Se Beirute ficar inacessível, ou insegura demais, por atentados a bomba - que já começaram a acontecer -, a opção seria levar os brasileiros por terra até o segundo maior porto do Líbano, em Trípoli, 70 quilômetros ao norte de Beirute. De lá, eles poderiam embarcar em navios que fazem linhas regulares até o porto de Iskenderun, na Turquia.

Trípoli, no entanto, já está envolvida no conflito entre a maioria sunita e a minoria alauita. Se a situação lá se deteriorar, um quarto cenário seria o porto de Sidon, o terceiro do país, 40 km ao sul de Beirute. No entanto, lá também já existe um foco de tensão, criado pelo xeque radical sunita Ahmed Assir, que lançou campanha contra o Hezbollah.

Se não houver segurança em Sidon também, a última opção é o porto de Tiro, 80 km ao sul de Beirute. Esse já é um porto menor, que não recebe navios grandes. Os brasileiros teriam de embarcar em ferry boats para Israel - se nesse estágio o país não estiver envolvido no conflito.

O plano tem base na experiência de 2006, quando Israel bombardeou posições do Hezbollah no Líbano, e 3 mil brasileiros foram levados por terra para Antália, na Turquia, e - ironicamente - Damasco, de onde embarcaram em aviões. Resulta de consultas entre o consulado em Beirute, militares brasileiros da Missão das Nações Unidas no Líbano e representantes da comunidade.

O Brasil tem uma fragata na costa libanesa, mas ela está a serviço da ONU e não pode ser empregada para resgate de civis. Todas as soluções dependem não só do cenário, mas também da aprovação da presidente Dilma Rousseff, já que envolvem segurança e gastos.

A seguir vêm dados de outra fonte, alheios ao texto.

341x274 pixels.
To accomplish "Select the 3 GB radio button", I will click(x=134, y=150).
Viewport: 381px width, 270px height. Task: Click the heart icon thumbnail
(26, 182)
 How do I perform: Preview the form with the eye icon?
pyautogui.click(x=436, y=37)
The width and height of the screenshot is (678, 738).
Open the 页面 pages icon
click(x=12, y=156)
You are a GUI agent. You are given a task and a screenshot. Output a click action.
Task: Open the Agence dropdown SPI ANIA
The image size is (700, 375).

Para entender. Os brasileiros do Líbano têm diferentes graus de familiaridade com o Brasil. Pelo menos 70% não falam português. A maioria nunca esteve no País. São descendentes de libaneses e sírios que moraram no Brasil e voltaram em algum momento dos diferentes ciclos de migração. Eles têm direito ao passaporte brasileiro, e o valorizam, porque dá acesso, por exemplo, à União Europeia sem visto, ao contrário do libanês. Mas muitos ainda não o fizeram, até pelo seu custo: 160 mil libras libanesas (US$ 107). No Líbano, 80% dos brasileiros vivem no Vale do Bekaa. Muitos pertencem a famílias de agricultores e o preço do passaporte pesa. O consulado teme uma enxurrada de pedidos do documento no caso de uma emergência no Líbano.